Lilly Jay is reflecting on the fallout after her marriage with Ethan Slater ended.
In an essay for The Cut published Thursday, Dec. 18, Jay, a clinical psychologist specializing in perinatal mental health and child development, wrote about Slater’s relationship with his Wicked costar Ariana Grande (though she doesn’t mention the pop star by name) after their split and the difficulties she faced as a result.
Much of Jay’s words also address her life as a mom to her and Slater’s 2-year-old son in the context of their divorce. As she explained, “Motherhood, I have learned, fills your time but not your mind.”
“In the countless hours I spend rocking my son to sleep, pushing his stroller, marveling at his sweaty little hands grasping a crayon, I work diligently on my private project of accepting the sudden public downfall of my marriage,” Jay continued. “This, I tell myself, is nothing to be ashamed of and nothing to hide.”

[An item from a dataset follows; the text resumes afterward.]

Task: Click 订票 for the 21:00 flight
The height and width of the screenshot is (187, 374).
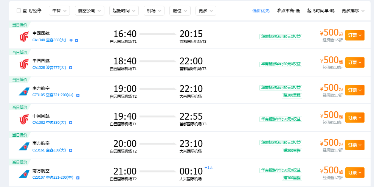Action: pos(354,173)

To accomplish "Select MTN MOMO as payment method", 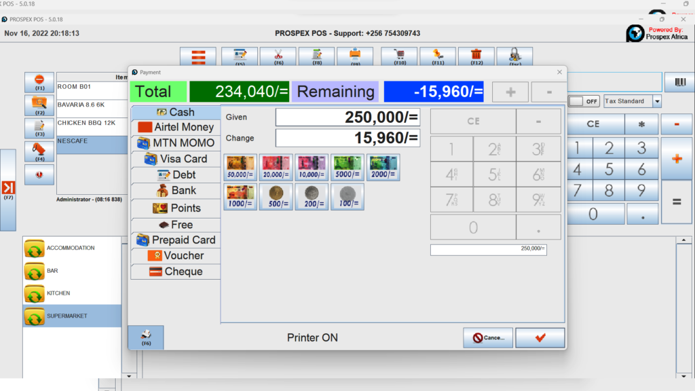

She added, “Slowly but surely, I have come to believe that in the absence of the life I planned with my high-school sweetheart, a lifetime of sweetness is waiting for me and my child.”
Slater, 32, and Grande, 31, began dating after his separation from Jay earlier this year and following her separation from ex-husband Dalton Gomez.

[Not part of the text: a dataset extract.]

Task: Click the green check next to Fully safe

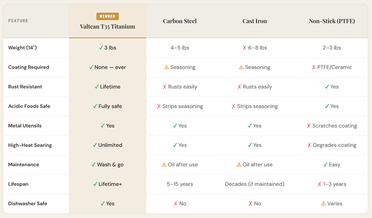Action: [x=95, y=106]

The Broadway actor’s divorce from Jay was finalized in September, 12 years after they began dating and nearly six years after their November 2018 wedding. (Their son was born in August 2022.

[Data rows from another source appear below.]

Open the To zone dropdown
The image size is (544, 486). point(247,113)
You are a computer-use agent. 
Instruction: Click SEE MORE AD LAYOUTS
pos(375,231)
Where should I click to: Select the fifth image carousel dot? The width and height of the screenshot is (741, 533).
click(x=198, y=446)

Earlier in her essay, Jay admitted, “No one gets married thinking they’ll get divorced, in the same way we don’t board a plane expecting to crash. But I really never thought I would get divorced. Especially not just after giving birth to my first child and especially not in the shadow of my husband’s new relationship with a celebrity.”
“In this season of shock and mourning, over a year after the end of my marriage was made public, I deeply miss the life of invisibility I created for myself as a psychologist specializing in women’s mental health,” she continued.
Jay wrote that “people from [her] past have reached out to say they saw my face in a tabloid,” in relation to the controversy. But on the flip side, her “patients have remained silent.”
“At the Children’s Hospital, my invisibility was welcome protection from hard conversations for me and my patients,” she also said. “And while I still firmly believe in following my patients’ leads and not presuming to know what parts of my personhood resonate with them, the publicity I did not consent to increasingly feels like both a challenge and an opportunity.”
“If I’m discovered — as what, being vulnerable? — perhaps it could be a point of connection rather than a clinical liability,” she continued.
Jay admitted that she “feared that loss of control and postpartum depression would destroy me” for her “entire adult life” — something that ended up happening. But she insisted she is “okay.”
“If I can’t be invisible anymore, I may as well introduce myself,” she added. “You know how a sponge is most effective at absorbing liquid when it’s already a bit wet? Maybe we can think about my messy not-so-personal life in that way: a dose of my own loss, rage, powerlessness, sadness that helps me hold yours.”
She also wrote of co-parenting, “While our partnership has changed, our parenthood has not. Both of us fiercely love our son 100 percent of the time, regardless of how our parenting time is divided.”